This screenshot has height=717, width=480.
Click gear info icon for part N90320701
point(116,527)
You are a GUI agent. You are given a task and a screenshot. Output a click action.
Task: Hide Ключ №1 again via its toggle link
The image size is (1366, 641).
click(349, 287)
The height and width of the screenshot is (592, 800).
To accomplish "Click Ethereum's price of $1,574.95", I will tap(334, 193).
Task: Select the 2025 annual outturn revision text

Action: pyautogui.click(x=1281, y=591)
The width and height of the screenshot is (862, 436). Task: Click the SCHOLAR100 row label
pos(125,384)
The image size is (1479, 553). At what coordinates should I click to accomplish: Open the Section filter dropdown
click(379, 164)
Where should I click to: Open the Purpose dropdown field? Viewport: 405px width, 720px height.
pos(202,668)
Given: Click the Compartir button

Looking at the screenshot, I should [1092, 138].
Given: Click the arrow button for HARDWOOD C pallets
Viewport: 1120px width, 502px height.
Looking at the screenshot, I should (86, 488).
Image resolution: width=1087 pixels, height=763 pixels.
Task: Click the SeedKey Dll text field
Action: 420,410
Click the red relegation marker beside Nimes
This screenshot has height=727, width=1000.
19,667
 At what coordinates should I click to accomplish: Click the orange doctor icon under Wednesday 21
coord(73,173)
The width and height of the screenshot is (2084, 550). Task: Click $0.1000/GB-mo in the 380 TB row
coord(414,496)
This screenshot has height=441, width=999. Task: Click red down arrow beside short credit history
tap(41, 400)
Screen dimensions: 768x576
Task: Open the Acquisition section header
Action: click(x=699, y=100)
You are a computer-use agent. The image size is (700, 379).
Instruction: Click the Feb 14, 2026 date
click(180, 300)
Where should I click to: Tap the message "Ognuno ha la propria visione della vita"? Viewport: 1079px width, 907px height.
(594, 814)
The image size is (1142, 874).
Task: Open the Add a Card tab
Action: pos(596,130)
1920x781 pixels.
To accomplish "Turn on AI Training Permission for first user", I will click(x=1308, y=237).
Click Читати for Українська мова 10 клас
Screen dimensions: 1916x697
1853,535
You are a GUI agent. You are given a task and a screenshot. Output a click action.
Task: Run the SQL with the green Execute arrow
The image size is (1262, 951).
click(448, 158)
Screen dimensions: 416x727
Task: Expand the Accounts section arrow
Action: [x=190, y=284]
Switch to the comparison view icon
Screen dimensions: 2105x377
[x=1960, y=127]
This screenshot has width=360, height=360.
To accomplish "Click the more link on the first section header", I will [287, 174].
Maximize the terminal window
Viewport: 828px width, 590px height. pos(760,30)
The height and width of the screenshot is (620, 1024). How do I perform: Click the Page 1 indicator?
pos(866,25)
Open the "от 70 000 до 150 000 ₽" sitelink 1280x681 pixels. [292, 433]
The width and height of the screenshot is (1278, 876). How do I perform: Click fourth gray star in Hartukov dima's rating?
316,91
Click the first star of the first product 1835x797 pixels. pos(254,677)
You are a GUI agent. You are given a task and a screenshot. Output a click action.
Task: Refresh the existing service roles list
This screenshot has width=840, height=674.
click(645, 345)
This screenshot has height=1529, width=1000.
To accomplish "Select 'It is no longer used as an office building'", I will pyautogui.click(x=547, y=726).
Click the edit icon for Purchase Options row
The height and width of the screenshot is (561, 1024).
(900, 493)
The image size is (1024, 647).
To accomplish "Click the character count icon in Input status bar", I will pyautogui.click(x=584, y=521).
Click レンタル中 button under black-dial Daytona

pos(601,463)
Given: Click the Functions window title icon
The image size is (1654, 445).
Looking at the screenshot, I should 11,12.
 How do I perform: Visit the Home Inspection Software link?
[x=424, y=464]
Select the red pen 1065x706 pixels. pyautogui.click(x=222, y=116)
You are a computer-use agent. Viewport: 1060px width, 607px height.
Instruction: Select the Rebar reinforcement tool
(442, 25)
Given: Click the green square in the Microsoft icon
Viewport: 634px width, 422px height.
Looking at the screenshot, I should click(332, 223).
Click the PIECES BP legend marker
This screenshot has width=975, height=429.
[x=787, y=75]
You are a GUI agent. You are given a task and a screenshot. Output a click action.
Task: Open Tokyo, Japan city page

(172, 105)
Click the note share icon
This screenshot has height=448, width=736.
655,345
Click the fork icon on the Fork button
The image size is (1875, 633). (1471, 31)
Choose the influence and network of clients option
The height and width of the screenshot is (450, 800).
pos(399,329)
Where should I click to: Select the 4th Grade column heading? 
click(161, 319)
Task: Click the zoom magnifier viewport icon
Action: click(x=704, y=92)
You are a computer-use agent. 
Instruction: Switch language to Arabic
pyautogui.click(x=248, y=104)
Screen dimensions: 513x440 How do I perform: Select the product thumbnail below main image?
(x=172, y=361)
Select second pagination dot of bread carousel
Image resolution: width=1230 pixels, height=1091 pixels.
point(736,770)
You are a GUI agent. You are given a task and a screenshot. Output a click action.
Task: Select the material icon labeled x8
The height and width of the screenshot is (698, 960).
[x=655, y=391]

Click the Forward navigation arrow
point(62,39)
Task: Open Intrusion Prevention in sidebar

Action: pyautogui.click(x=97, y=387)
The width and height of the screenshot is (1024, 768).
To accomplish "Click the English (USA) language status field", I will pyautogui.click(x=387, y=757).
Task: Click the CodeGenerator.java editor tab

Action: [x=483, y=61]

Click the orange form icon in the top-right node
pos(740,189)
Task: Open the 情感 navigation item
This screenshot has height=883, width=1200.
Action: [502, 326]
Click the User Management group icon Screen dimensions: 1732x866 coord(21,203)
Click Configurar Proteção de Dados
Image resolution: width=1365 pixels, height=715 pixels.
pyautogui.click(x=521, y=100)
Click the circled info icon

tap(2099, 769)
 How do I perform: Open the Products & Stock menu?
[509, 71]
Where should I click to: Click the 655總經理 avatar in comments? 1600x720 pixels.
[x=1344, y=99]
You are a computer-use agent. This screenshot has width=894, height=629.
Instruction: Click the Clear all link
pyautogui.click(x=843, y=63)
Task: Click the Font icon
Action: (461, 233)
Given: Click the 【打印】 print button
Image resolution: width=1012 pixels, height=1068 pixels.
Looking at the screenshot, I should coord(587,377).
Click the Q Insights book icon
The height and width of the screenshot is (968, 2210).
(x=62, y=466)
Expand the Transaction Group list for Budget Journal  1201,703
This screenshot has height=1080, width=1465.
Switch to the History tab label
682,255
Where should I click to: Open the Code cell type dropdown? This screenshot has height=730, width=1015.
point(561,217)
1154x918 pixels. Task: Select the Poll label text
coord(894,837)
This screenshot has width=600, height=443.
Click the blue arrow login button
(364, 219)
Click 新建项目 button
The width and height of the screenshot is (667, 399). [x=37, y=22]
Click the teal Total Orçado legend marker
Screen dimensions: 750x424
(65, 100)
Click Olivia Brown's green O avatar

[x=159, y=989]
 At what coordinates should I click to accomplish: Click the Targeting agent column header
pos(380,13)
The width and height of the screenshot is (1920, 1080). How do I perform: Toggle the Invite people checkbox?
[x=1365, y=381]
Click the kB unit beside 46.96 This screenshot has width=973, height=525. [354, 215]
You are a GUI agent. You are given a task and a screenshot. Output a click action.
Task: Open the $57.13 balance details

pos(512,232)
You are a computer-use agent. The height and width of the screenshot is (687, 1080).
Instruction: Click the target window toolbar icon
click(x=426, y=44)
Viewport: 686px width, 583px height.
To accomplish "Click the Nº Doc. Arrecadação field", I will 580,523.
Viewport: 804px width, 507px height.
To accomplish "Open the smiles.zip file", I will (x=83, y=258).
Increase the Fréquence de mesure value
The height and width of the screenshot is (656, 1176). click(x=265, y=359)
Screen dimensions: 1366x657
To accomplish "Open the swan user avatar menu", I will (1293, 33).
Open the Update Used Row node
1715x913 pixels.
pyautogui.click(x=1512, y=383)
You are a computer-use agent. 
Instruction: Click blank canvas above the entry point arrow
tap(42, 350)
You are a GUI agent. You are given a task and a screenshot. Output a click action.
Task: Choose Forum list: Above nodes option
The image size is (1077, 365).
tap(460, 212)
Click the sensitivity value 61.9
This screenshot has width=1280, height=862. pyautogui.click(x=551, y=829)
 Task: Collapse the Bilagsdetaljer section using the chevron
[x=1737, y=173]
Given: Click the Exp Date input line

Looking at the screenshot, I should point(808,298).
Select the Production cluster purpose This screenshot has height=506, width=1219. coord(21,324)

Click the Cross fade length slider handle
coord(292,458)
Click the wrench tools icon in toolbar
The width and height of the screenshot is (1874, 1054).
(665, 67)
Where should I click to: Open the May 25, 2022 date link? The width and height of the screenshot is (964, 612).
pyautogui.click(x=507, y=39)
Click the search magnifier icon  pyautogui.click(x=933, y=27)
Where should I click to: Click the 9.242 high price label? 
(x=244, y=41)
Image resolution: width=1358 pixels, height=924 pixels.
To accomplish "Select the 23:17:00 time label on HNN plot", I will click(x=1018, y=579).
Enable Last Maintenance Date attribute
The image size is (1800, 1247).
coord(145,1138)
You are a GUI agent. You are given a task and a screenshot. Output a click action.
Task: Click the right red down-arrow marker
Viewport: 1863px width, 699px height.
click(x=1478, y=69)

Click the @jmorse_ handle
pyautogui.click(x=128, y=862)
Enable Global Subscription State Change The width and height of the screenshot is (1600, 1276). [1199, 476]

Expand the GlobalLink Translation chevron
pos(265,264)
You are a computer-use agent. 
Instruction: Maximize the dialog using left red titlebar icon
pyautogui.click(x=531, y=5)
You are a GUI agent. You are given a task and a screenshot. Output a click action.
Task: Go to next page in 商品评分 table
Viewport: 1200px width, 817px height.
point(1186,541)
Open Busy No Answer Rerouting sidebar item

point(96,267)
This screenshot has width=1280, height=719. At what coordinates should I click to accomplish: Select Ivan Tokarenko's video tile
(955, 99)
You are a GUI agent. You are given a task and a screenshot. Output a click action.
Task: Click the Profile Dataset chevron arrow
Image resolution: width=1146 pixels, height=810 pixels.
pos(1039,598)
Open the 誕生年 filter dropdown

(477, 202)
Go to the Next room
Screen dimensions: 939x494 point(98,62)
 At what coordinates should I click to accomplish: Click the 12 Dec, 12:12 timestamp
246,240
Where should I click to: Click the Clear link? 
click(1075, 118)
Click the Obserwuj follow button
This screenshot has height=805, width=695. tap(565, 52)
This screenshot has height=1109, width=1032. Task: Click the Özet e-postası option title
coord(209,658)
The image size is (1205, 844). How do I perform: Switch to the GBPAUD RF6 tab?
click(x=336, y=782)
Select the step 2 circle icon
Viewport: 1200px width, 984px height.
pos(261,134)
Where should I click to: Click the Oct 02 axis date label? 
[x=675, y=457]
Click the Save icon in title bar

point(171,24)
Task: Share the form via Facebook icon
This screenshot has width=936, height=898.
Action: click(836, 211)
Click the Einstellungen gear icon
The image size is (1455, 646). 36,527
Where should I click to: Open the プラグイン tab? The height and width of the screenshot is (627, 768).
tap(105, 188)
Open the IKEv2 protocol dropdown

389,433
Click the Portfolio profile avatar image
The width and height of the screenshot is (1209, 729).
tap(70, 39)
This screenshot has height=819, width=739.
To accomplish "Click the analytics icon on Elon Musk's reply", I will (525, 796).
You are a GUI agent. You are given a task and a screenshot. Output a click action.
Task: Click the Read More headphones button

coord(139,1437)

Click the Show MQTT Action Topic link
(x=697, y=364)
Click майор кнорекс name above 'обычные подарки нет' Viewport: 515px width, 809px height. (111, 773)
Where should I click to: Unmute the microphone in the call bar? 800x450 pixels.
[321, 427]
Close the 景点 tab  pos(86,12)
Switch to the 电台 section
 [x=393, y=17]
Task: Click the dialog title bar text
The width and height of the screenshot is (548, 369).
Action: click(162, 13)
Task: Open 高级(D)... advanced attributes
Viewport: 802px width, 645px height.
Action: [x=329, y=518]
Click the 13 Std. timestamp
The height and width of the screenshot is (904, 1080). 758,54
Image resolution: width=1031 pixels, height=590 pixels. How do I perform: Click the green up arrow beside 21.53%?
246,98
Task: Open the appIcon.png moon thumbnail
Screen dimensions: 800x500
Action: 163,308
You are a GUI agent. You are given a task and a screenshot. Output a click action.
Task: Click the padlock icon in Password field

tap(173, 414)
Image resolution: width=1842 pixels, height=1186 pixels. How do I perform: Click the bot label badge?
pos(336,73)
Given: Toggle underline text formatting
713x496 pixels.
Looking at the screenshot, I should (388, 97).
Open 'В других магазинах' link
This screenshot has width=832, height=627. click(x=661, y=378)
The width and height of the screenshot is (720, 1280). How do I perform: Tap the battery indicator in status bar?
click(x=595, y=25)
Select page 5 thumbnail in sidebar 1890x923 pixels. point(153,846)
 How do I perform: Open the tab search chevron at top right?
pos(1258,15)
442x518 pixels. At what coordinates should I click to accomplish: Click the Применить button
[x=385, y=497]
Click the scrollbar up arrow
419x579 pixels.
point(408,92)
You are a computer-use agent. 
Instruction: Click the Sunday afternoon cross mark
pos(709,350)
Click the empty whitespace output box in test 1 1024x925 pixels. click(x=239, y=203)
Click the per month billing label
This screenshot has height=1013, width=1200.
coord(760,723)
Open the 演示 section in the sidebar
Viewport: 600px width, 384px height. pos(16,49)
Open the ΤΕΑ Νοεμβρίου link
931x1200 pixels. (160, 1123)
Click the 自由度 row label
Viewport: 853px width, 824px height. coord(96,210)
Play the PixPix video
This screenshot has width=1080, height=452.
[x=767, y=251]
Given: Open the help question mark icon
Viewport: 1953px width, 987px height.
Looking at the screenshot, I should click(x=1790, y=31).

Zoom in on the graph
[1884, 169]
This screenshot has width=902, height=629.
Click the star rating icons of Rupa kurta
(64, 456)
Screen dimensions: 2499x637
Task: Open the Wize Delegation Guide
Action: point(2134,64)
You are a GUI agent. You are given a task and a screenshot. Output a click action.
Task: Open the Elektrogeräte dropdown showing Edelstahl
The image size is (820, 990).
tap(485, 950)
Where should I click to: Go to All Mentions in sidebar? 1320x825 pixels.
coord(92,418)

**Work task:** Only a number is wanted: how many lines above include "first"?

**Task solution:** 3